Emblematicamente, la versione dei due cileni è stata diversa e lontana come il giorno e la notte. Non a caso. Perché, di giorno, col sole, la palla viaggia molto più veloce, mentre di notte, con l’umidità, sono favoriti gli incontristi, i piccoletti veloci, i difensori, quelli che amano scambiare e prolungare il palleggio, e vincono di resistenza, non certo di anticipo e potenza, esplosione e rischi.
Ecco quindi una prima indicazione di una spiegazione che, sulla carta, pare complicata. In queste condizioni tecniche, l’elefante Jarry non può schiacciare la formichina Moutet, fra l’altro mancina e di fantasia, gasata dal pubblico rumoroso e a tratti scorretto di Parigi, e anche dal precedente favorevole d’inizio stagione a Santiago, in casa del cileno, coi due tie-break strappati coi denti, irritando la folla e l’avversario fino al limite di una crisi di nervi. Le sue esplosioni da fondo sono frenate dall’aria e impattano contro la Maginot francese, trasformandosi in smorzate, lob, tagli sempre diversi, e quindi fatica extra per il pivot sudamericano. Destinato a spegnersi, sempre più, come testimonia il 6-0 del quarto set. Così come Alejandro dalle geniali e annichilenti vampate di servizio-dritto, che a Roma non trovavano risposta, valgono troppo di meno, si stemperano, si diluiscono, si disperdono negli scambi sempre più lunghi e duri, allontanandosi sempre più dagli amatissimi ed esaltanti uno-due. Esaltando il belga costruito in allenamento.
NERVI
Qualsiasi NC, qualsiasi terza categoria sa che il salto di qualità più importante nella sua evoluzione di giocatore passa per il superamento dei problemi psico-tecno-tattici che gli procura un regolarista, se volete denigrarlo e scadere al linguaggio da circolo, un “pallettaro”. Come fronteggiare quelle palle lente e alte che continuano a piombarti sul campo, pericolosissimi ami che sembrano chiederti solo di essere strappati e quindi picchiati con rabbia e potenza?
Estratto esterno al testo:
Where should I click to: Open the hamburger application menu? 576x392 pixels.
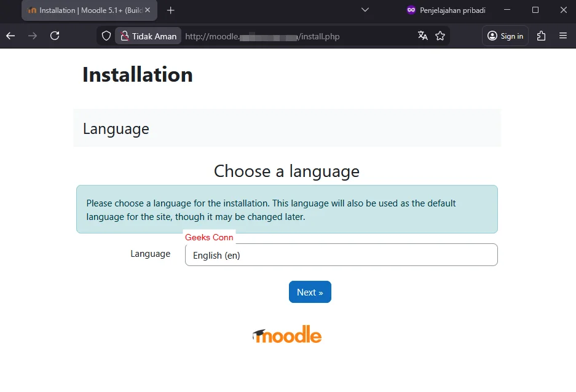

Al contrario di quanto suggerisce l’istinto, la stanchezza, il ghigno che arriva di là del net dl nostro carnefice, quelle banderillas che si sommano alle banderillas senza soluzione, vanno gestite con cura, come mine antiuomo, accarezzate, accompagnate e quindi, solo dopo due-tre colpi interlocutori, disinnescate con un gesto secco e risolutore. Certo, ci vuole pazienza e determinazione. Ci vuole calma e voglia, enorme voglia di non dargliela vinta a quell’avversario che si nasconde come un cecchino e ci fa tanto male. E forse Jarry e Tabilo hanno lasciato Roma con la pancia troppo piena. Con la cattiveria agonistica ubriacata dalla “fiesta”.